Quote from cdcaveman:
i have found in many cases putting on credit spreads instead of just outright cash secured puts has reduced my credit related to my cash secured amount but enabled me to have the desicion later if the stock gets cut in have to not have to take the stock at such a loss
Investors who are pure technical traders, who do not really know much about a companies fundamentals (cash flow statement, balance sheet, income statements, ratio comparisions for debt levels, margins,ect...) should absolutely do credit spreads instead of naked or cash secured puts.
The reason being, if you don't know how solid a company is, you have no idea of its ability to "recover" after a drop.
And all companies are potentially at risk of a drop at any time, and for any of many reasons.
The only problem i have with credit spreads is, too many investors treat all 1 points spreads as equals. Same with all 2, 3, 4, and 5 point spreads.
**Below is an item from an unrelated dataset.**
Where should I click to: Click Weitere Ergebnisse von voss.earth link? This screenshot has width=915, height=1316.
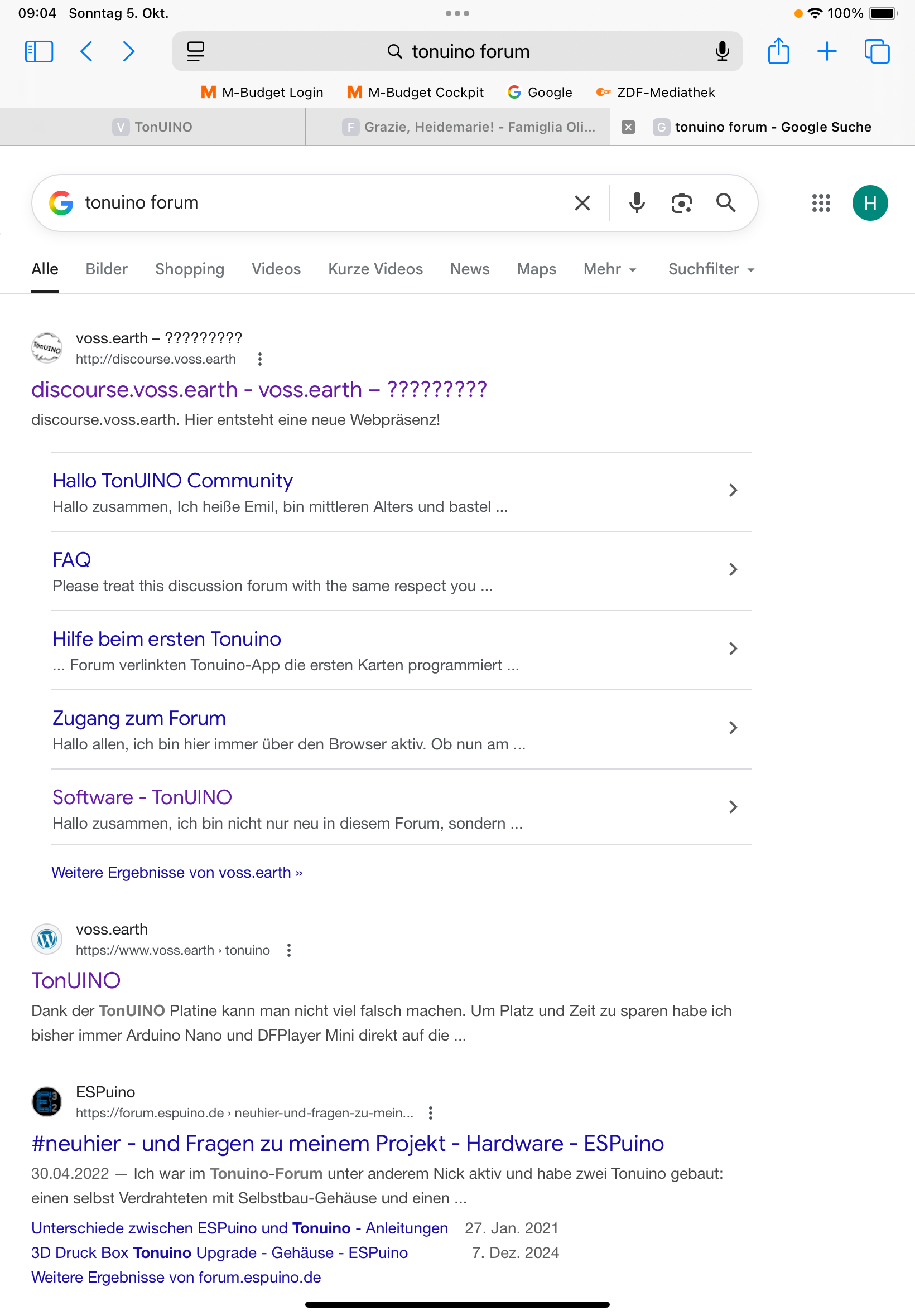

Since the margin requirement is the same for a $85/$80 spread, as it is for a 25/20 spread, someone with $12,000 to invest in that 5 point spread, must come up with $204,000 if he wishes to consider buying that $85 quality stock brought down temporarily by a bad market.
Since he obviously can't, he has no choice, but to close the trade for a loss.... partial or total.
I don't like the idea of not being able to ride out "temporary" down turns in a volatile market, if I feel I have a reasonably priced, good quality stock, whose contract expiration date just happens to line up poorly with a a bad week in the market.
HOWEVER, the only thing worse than that, is going naked on a stock you really know nothing about fundamentally, and bought solely as a trend or technical trade.
Those type traders should absolutely be investing with protection.